• WHAT YOU SHOULD DO: Check each line of the listing for the string "agent", then state how many lines have it. Only the number is wanted.

• GIVEN RECORDS:
▬▬▬▬▬▬▬▬▬▬

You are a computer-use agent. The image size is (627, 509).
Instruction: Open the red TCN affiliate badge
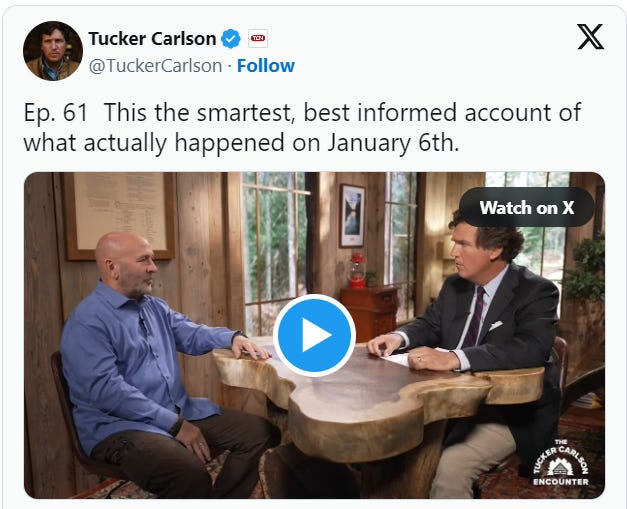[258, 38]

▬▬▬▬▬▬▬▬▬▬

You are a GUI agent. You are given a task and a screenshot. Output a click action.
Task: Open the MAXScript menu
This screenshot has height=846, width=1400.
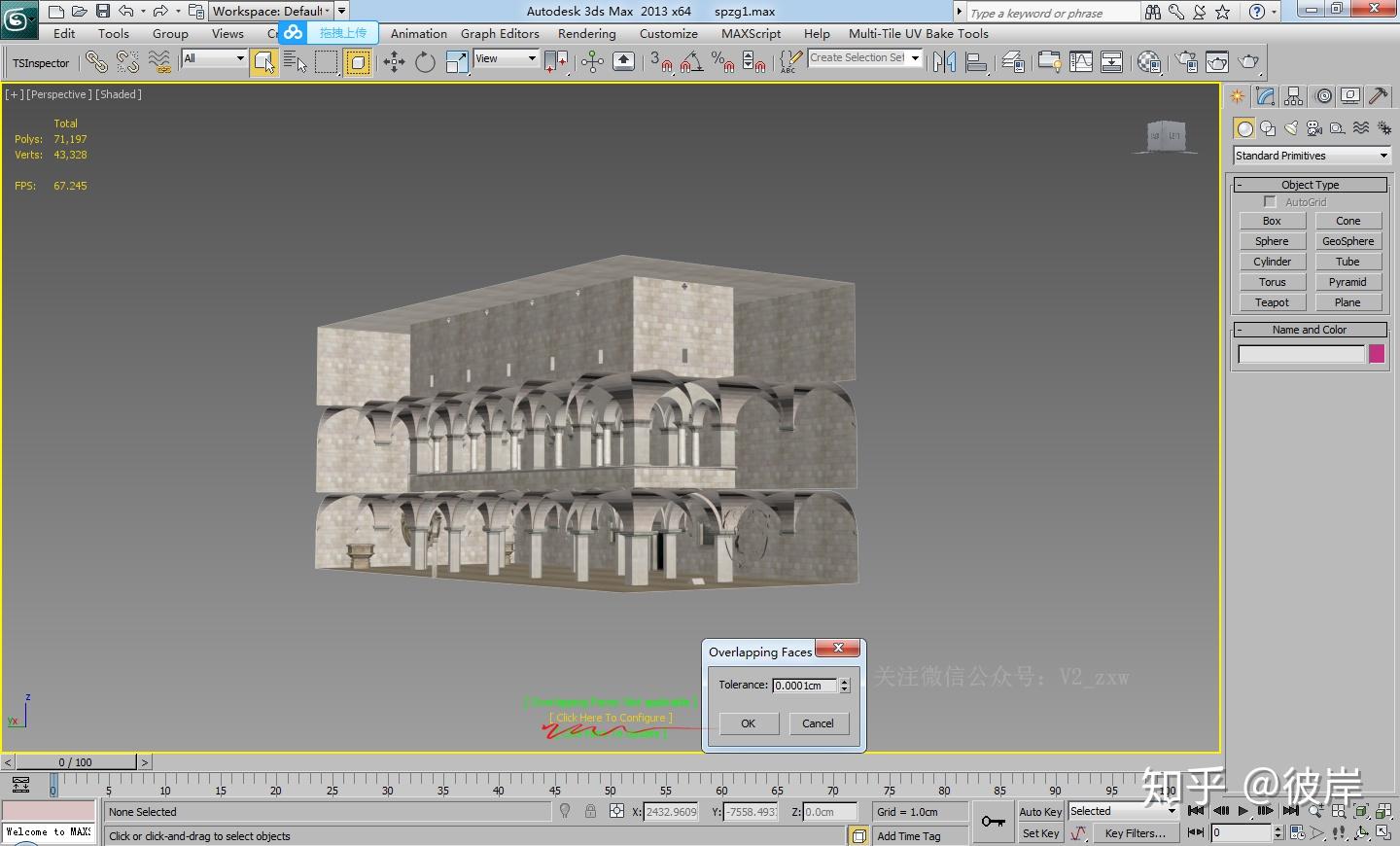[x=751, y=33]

▬▬▬▬▬▬▬▬▬▬

• EXERCISE OUTPUT: 2